> ACTION ITEM: Look through the entries below and return all lines including the word "computer".

> DATA UNDER STUDY:

============================================================

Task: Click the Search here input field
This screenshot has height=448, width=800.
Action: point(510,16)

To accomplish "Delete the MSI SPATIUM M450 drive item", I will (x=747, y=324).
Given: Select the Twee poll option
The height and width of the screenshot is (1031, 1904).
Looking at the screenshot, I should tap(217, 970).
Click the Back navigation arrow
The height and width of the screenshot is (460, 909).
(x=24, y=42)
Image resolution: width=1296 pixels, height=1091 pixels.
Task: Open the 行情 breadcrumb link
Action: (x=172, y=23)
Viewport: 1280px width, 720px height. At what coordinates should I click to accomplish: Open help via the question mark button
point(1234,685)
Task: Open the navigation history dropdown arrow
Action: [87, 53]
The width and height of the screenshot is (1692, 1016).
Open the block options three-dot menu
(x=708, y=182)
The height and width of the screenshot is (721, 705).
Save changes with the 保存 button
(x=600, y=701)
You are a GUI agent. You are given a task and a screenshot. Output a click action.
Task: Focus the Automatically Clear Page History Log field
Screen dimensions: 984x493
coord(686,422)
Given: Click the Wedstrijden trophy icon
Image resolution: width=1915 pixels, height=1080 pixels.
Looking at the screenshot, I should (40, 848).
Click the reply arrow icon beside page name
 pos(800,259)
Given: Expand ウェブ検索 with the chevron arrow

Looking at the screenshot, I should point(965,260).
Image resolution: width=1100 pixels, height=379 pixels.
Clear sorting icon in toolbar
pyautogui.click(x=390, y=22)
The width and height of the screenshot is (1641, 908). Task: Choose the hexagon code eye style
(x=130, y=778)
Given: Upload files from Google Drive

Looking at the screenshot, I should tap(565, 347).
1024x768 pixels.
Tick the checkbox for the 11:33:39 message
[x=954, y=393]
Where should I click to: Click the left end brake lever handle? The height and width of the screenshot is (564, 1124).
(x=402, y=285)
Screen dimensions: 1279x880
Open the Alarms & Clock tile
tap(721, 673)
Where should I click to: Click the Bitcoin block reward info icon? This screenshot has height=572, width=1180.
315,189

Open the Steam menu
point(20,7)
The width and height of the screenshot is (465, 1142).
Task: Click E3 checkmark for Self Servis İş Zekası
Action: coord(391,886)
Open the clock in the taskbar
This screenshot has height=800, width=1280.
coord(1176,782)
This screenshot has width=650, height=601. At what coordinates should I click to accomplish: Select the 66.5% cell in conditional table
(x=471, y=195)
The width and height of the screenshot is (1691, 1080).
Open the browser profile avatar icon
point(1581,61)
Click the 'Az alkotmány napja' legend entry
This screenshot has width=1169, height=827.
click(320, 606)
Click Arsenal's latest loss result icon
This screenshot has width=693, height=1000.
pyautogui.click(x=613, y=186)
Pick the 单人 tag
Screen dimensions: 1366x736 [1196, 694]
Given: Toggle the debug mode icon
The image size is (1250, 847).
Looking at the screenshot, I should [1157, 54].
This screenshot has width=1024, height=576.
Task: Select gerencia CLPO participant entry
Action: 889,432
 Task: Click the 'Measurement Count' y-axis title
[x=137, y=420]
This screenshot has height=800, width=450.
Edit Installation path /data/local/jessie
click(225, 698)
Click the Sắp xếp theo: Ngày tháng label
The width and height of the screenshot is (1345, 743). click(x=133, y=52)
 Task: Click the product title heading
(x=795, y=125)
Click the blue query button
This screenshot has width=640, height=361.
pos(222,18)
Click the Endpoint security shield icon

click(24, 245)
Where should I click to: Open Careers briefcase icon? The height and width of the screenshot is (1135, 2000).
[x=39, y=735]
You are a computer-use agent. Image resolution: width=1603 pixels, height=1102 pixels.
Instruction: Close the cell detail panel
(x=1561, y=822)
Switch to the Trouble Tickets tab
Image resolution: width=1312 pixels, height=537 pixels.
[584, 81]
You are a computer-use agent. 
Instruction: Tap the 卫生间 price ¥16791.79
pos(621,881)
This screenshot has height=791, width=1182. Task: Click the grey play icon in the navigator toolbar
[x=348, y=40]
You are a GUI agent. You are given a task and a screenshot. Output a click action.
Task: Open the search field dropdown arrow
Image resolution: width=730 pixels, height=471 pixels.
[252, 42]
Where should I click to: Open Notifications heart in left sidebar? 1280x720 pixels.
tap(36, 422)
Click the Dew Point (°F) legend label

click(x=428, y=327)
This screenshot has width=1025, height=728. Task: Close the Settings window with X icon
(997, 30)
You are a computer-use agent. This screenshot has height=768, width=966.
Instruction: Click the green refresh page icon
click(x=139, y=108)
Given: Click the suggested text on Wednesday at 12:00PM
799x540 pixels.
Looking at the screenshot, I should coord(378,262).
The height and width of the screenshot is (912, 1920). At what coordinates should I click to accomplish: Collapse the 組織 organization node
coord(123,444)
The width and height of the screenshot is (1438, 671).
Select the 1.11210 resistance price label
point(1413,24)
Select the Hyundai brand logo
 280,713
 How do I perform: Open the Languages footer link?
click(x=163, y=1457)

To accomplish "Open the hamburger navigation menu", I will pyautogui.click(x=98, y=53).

============================================================

> EXPECTED OUTPUT:
You are a computer-use agent. Image resolution: width=1603 pixels, height=1102 pixels.
You are a computer-use agent. 
You are a computer-use agent. This screenshot has height=768, width=966.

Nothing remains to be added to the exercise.